▸ EXCERPTED PASSAGE
The covariates can be obtained as described here: https://support.researchallofus.org/hc/en-us/articles/4614687617556-How-the-All-of-Us-Genomic-data-are-organized-Archived-C2022Q4R13-CDRv7 and here:
https://support.researchallofus.org/hc/en-us/articles/29475233432212-Controlled-CDR-Directory .

Specifically, these gs bucket paths:
- Genetic ancestry and PCs: gs://fc-aou-datasets-controlled/v8/wgs/short_read/snpindel/aux/ancestry/ancestry_preds.tsv
- Genomic metrics (sex_at_birth): gs://fc-aou-datasets-controlled/v8/wgs/short_read/snpindel/aux/qc/genomic_metrics.tsv 
- Demographics (?)

In [None]:
library(data.table)
library(dplyr)

In [None]:
setwd("/home/jupyter/workspaces/ebvgwas")

In [None]:
pheno_df <- fread("EBV_GWAS_data/ebv_EUR_0018.csv")

In [None]:
pheno_df <- pheno_df %>%
  dplyr::mutate(
      FID = person,
      IID = FID) %>%
dplyr::select(FID, IID, has_ebv)

In [None]:
# Without the 'quote=FALSE' option REGENIE will error out, as the column headers will have "" 
write.table(pheno_df, file = "EBV_GWAS_data/EUR/ebv_EUR_0018.tsv", row.names=FALSE, sep="\t", quote=FALSE) 

In [None]:
covar_df <- fread("EBV_data/EUR/all_covariates_EUR.csv")

▸ Records taken from a dataset
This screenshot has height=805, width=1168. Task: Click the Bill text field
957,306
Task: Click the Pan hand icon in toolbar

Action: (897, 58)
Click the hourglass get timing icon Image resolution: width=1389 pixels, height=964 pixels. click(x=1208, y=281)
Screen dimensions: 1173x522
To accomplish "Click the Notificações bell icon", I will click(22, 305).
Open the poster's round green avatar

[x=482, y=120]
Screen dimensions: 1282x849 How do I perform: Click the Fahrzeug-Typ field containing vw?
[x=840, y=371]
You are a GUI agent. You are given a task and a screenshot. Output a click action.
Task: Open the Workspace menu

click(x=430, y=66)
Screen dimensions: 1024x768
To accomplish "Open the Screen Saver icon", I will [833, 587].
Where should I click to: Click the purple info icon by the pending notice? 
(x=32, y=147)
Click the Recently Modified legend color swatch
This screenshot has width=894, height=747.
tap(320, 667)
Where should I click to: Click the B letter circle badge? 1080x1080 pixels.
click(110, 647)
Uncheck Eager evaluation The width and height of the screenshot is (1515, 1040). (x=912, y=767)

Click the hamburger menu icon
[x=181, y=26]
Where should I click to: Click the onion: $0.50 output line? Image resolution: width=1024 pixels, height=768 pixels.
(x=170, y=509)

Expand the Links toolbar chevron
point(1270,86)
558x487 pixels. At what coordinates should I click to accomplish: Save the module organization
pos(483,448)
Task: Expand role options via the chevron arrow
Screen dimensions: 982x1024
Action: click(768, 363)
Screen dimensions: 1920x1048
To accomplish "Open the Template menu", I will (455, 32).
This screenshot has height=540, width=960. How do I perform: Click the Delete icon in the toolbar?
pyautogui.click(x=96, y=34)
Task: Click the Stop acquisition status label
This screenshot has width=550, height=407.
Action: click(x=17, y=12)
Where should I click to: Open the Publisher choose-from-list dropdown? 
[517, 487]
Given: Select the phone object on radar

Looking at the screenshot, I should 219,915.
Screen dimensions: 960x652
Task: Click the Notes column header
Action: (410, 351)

▸ WHAT YOU ARE ASKED TO DO
Can you echo the notebook excerpt on GWAS covariates word for word, starting at "Specifically, these gs" and ending at "library(data.table)"? The listing stands apart from the notebook excerpt and is not connected to it.

▸ RESPONSE TO THIS TASK
Specifically, these gs bucket paths:
- Genetic ancestry and PCs: gs://fc-aou-datasets-controlled/v8/wgs/short_read/snpindel/aux/ancestry/ancestry_preds.tsv
- Genomic metrics (sex_at_birth): gs://fc-aou-datasets-controlled/v8/wgs/short_read/snpindel/aux/qc/genomic_metrics.tsv 
- Demographics (?)

In [None]:
library(data.table)